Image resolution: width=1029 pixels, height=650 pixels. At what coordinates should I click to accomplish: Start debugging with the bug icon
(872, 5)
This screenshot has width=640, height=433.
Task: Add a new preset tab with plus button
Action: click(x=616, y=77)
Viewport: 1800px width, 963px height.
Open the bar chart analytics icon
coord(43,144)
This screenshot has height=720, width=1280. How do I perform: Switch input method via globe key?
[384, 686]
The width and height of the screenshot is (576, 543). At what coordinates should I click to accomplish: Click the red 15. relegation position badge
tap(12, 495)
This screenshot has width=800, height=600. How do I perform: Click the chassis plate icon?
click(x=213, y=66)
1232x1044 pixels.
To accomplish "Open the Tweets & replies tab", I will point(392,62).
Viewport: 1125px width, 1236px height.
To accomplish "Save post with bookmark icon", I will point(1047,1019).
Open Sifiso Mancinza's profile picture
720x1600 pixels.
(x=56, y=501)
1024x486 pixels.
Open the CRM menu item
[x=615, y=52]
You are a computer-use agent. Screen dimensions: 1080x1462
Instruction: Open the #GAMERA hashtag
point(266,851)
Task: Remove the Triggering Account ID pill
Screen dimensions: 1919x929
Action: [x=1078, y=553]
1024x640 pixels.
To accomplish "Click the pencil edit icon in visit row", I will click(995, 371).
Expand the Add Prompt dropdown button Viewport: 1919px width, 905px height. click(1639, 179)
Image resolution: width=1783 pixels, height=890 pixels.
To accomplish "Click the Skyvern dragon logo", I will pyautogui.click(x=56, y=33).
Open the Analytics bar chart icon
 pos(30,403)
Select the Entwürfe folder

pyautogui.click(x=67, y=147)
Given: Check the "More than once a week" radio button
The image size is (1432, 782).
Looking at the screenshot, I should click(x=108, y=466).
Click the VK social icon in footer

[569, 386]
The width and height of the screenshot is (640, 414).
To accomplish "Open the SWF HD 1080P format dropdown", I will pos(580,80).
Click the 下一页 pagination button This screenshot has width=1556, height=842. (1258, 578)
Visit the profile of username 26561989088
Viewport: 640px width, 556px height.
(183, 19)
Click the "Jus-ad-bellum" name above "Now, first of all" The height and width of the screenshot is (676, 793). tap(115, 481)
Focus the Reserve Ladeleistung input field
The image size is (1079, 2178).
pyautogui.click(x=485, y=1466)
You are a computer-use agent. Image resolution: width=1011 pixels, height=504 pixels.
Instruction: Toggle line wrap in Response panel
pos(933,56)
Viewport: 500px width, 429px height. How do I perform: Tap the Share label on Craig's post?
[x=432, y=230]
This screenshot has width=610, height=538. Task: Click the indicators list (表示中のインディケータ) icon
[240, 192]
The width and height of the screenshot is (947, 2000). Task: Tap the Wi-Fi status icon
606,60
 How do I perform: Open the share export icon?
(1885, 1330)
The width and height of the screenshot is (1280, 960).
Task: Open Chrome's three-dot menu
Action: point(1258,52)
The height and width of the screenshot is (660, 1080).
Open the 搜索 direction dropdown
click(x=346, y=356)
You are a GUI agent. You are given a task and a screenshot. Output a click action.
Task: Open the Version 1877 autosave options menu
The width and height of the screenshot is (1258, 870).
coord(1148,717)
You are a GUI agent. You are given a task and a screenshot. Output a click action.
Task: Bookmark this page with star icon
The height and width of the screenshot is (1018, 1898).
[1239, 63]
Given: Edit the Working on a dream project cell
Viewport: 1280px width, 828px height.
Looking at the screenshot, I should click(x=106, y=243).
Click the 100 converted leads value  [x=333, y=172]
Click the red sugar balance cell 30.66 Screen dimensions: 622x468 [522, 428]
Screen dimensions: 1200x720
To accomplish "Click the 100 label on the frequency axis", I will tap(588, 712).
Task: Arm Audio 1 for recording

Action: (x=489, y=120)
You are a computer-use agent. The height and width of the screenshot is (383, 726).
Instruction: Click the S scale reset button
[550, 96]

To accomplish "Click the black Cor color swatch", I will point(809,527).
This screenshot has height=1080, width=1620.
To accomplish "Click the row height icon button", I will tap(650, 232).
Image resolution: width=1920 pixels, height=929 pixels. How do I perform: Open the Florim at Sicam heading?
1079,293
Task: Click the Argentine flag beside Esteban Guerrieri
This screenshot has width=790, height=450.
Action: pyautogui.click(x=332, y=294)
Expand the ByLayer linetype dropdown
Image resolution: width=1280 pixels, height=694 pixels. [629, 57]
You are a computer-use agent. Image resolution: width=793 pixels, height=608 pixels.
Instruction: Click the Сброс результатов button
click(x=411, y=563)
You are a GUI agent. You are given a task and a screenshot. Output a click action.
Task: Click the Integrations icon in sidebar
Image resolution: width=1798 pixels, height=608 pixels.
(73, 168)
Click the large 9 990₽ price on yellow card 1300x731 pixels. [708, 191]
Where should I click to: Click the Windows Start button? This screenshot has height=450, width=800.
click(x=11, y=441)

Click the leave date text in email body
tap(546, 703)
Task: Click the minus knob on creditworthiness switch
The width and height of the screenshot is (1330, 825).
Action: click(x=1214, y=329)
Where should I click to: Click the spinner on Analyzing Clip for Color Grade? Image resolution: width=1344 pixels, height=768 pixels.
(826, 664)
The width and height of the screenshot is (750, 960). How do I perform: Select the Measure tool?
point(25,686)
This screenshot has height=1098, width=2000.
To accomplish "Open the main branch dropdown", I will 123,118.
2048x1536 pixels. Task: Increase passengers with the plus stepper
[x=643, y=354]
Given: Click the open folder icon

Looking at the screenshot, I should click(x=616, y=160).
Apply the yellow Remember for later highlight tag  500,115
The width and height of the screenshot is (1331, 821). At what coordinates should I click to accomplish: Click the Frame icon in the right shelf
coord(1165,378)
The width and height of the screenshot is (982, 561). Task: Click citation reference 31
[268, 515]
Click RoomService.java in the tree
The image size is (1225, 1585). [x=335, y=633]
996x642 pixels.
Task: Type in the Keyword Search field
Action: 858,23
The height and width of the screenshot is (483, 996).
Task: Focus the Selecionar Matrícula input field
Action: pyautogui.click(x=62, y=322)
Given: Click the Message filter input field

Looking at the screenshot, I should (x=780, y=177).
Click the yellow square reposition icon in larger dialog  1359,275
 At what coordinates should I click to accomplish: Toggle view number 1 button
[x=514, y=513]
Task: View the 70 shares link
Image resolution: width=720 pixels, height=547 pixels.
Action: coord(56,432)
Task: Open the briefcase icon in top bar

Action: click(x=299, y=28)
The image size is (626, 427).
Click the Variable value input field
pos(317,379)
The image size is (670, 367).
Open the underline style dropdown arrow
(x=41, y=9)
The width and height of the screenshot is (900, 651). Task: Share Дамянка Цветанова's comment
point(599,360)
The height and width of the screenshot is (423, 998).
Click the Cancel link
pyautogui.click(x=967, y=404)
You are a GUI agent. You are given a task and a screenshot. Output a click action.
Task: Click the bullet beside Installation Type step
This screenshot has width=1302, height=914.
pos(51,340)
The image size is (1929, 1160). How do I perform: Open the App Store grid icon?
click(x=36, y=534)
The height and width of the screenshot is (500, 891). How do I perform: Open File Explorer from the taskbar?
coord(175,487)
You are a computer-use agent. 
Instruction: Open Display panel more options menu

> WHAT IS ASKED: Rewrite every line of the rows above as a JSON list of strings, one string per line, leaving out blank lines.

> WRITTEN ANSWER:
[
  "Image resolution: width=1029 pixels, height=650 pixels. At what coordinates should I click to accomplish: Start debugging with the bug icon",
  "(872, 5)",
  "This screenshot has width=640, height=433.",
  "Task: Add a new preset tab with plus button",
  "Action: click(x=616, y=77)",
  "Viewport: 1800px width, 963px height.",
  "Open the bar chart analytics icon",
  "coord(43,144)",
  "This screenshot has height=720, width=1280. How do I perform: Switch input method via globe key?",
  "[384, 686]",
  "The width and height of the screenshot is (576, 543). At what coordinates should I click to accomplish: Click the red 15. relegation position badge",
  "tap(12, 495)",
  "This screenshot has width=800, height=600. How do I perform: Click the chassis plate icon?",
  "click(x=213, y=66)",
  "1232x1044 pixels.",
  "To accomplish \"Open the Tweets & replies tab\", I will point(392,62).",
  "Viewport: 1125px width, 1236px height.",
  "To accomplish \"Save post with bookmark icon\", I will point(1047,1019).",
  "Open Sifiso Mancinza's profile picture",
  "720x1600 pixels.",
  "(x=56, y=501)",
  "1024x486 pixels.",
  "Open the CRM menu item",
  "[x=615, y=52]",
  "You are a computer-use agent. Screen dimensions: 1080x1462",
  "Instruction: Open the #GAMERA hashtag",
  "point(266,851)",
  "Task: Remove the Triggering Account ID pill",
  "Screen dimensions: 1919x929",
  "Action: [x=1078, y=553]",
  "1024x640 pixels.",
  "To accomplish \"Click the pencil edit icon in visit row\", I will click(995, 371).",
  "Expand the Add Prompt dropdown button Viewport: 1919px width, 905px height. click(1639, 179)",
  "Image resolution: width=1783 pixels, height=890 pixels.",
  "To accomplish \"Click the Skyvern dragon logo\", I will pyautogui.click(x=56, y=33).",
  "Open the Analytics bar chart icon",
  " pos(30,403)",
  "Select the Entwürfe folder",
  "pyautogui.click(x=67, y=147)",
  "Given: Check the \"More than once a week\" radio button",
  "The image size is (1432, 782).",
  "Looking at the screenshot, I should click(x=108, y=466).",
  "Click the VK social icon in footer",
  "[569, 386]",
  "The width and height of the screenshot is (640, 414).",
  "To accomplish \"Open the SWF HD 1080P format dropdown\", I will pos(580,80).",
  "Click the 下一页 pagination button This screenshot has width=1556, height=842. (1258, 578)",
  "Visit the profile of username 26561989088",
  "Viewport: 640px width, 556px height.",
  "(183, 19)",
  "Click the \"Jus-ad-bellum\" name above \"Now, first of all\" The height and width of the screenshot is (676, 793). tap(115, 481)",
  "Focus the Reserve Ladeleistung input field",
  "The image size is (1079, 2178).",
  "pyautogui.click(x=485, y=1466)",
  "You are a computer-use agent. Image resolution: width=1011 pixels, height=504 pixels.",
  "Instruction: Toggle line wrap in Response panel",
  "pos(933,56)",
  "Viewport: 500px width, 429px height. How do I perform: Tap the Share label on Craig's post?",
  "[x=432, y=230]",
  "This screenshot has width=610, height=538. Task: Click the indicators list (表示中のインディケータ) icon",
  "[240, 192]",
  "The width and height of the screenshot is (947, 2000). Task: Tap the Wi-Fi status icon",
  "606,60",
  " How do I perform: Open the share export icon?",
  "(1885, 1330)",
  "The width and height of the screenshot is (1280, 960).",
  "Task: Open Chrome's three-dot menu",
  "Action: point(1258,52)",
  "The height and width of the screenshot is (660, 1080).",
  "Open the 搜索 direction dropdown",
  "click(x=346, y=356)",
  "You are a GUI agent. You are given a task and a screenshot. Output a click action.",
  "Task: Open the Version 1877 autosave options menu",
  "The width and height of the screenshot is (1258, 870).",
  "coord(1148,717)",
  "You are a GUI agent. You are given a task and a screenshot. Output a click action.",
  "Task: Bookmark this page with star icon",
  "The height and width of the screenshot is (1018, 1898).",
  "[1239, 63]",
  "Given: Edit the Working on a dream project cell",
  "Viewport: 1280px width, 828px height.",
  "Looking at the screenshot, I should click(x=106, y=243).",
  "Click the 100 converted leads value  [x=333, y=172]",
  "Click the red sugar balance cell 30.66 Screen dimensions: 622x468 [522, 428]",
  "Screen dimensions: 1200x720",
  "To accomplish \"Click the 100 label on the frequency axis\", I will tap(588, 712).",
  "Task: Arm Audio 1 for recording",
  "Action: (x=489, y=120)",
  "You are a computer-use agent. The height and width of the screenshot is (383, 726).",
  "Instruction: Click the S scale reset button",
  "[550, 96]",
  "To accomplish \"Click the black Cor color swatch\", I will point(809,527).",
  "This screenshot has height=1080, width=1620.",
  "To accomplish \"Click the row height icon button\", I will tap(650, 232).",
  "Image resolution: width=1920 pixels, height=929 pixels. How do I perform: Open the Florim at Sicam heading?",
  "1079,293",
  "Task: Click the Argentine flag beside Esteban Guerrieri",
  "This screenshot has width=790, height=450.",
  "Action: pyautogui.click(x=332, y=294)",
  "Expand the ByLayer linetype dropdown",
  "Image resolution: width=1280 pixels, height=694 pixels. [629, 57]",
  "You are a computer-use agent. Image resolution: width=793 pixels, height=608 pixels.",
  "Instruction: Click the Сброс результатов button",
  "click(x=411, y=563)",
  "You are a GUI agent. You are given a task and a screenshot. Output a click action.",
  "Task: Click the Integrations icon in sidebar",
  "Image resolution: width=1798 pixels, height=608 pixels.",
  "(73, 168)",
  "Click the large 9 990₽ price on yellow card 1300x731 pixels. [708, 191]",
  "Where should I click to: Click the Windows Start button? This screenshot has height=450, width=800.",
  "click(x=11, y=441)",
  "Click the leave date text in email body",
  "tap(546, 703)",
  "Task: Click the minus knob on creditworthiness switch",
  "The width and height of the screenshot is (1330, 825).",
  "Action: click(x=1214, y=329)",
  "Where should I click to: Click the spinner on Analyzing Clip for Color Grade? Image resolution: width=1344 pixels, height=768 pixels.",
  "(826, 664)",
  "The width and height of the screenshot is (750, 960). How do I perform: Select the Measure tool?",
  "point(25,686)",
  "This screenshot has height=1098, width=2000.",
  "To accomplish \"Open the main branch dropdown\", I will 123,118.",
  "2048x1536 pixels. Task: Increase passengers with the plus stepper",
  "[x=643, y=354]",
  "Given: Click the open folder icon",
  "Looking at the screenshot, I should click(x=616, y=160).",
  "Apply the yellow Remember for later highlight tag  500,115",
  "The width and height of the screenshot is (1331, 821). At what coordinates should I click to accomplish: Click the Frame icon in the right shelf",
  "coord(1165,378)",
  "The width and height of the screenshot is (982, 561). Task: Click citation reference 31",
  "[268, 515]",
  "Click RoomService.java in the tree",
  "The image size is (1225, 1585). [x=335, y=633]",
  "996x642 pixels.",
  "Task: Type in the Keyword Search field",
  "Action: 858,23",
  "The height and width of the screenshot is (483, 996).",
  "Task: Focus the Selecionar Matrícula input field",
  "Action: pyautogui.click(x=62, y=322)",
  "Given: Click the Message filter input field",
  "Looking at the screenshot, I should (x=780, y=177).",
  "Click the yellow square reposition icon in larger dialog  1359,275",
  " At what coordinates should I click to accomplish: Toggle view number 1 button",
  "[x=514, y=513]",
  "Task: View the 70 shares link",
  "Image resolution: width=720 pixels, height=547 pixels.",
  "Action: coord(56,432)",
  "Task: Open the briefcase icon in top bar",
  "Action: click(x=299, y=28)",
  "The image size is (626, 427).",
  "Click the Variable value input field",
  "pos(317,379)",
  "The image size is (670, 367).",
  "Open the underline style dropdown arrow",
  "(x=41, y=9)",
  "The width and height of the screenshot is (900, 651). Task: Share Дамянка Цветанова's comment",
  "point(599,360)",
  "The height and width of the screenshot is (423, 998).",
  "Click the Cancel link",
  "pyautogui.click(x=967, y=404)",
  "You are a GUI agent. You are given a task and a screenshot. Output a click action.",
  "Task: Click the bullet beside Installation Type step",
  "This screenshot has width=1302, height=914.",
  "pos(51,340)",
  "The image size is (1929, 1160). How do I perform: Open the App Store grid icon?",
  "click(x=36, y=534)",
  "The height and width of the screenshot is (500, 891). How do I perform: Open File Explorer from the taskbar?",
  "coord(175,487)",
  "You are a computer-use agent. ",
  "Instruction: Open Display panel more options menu"
]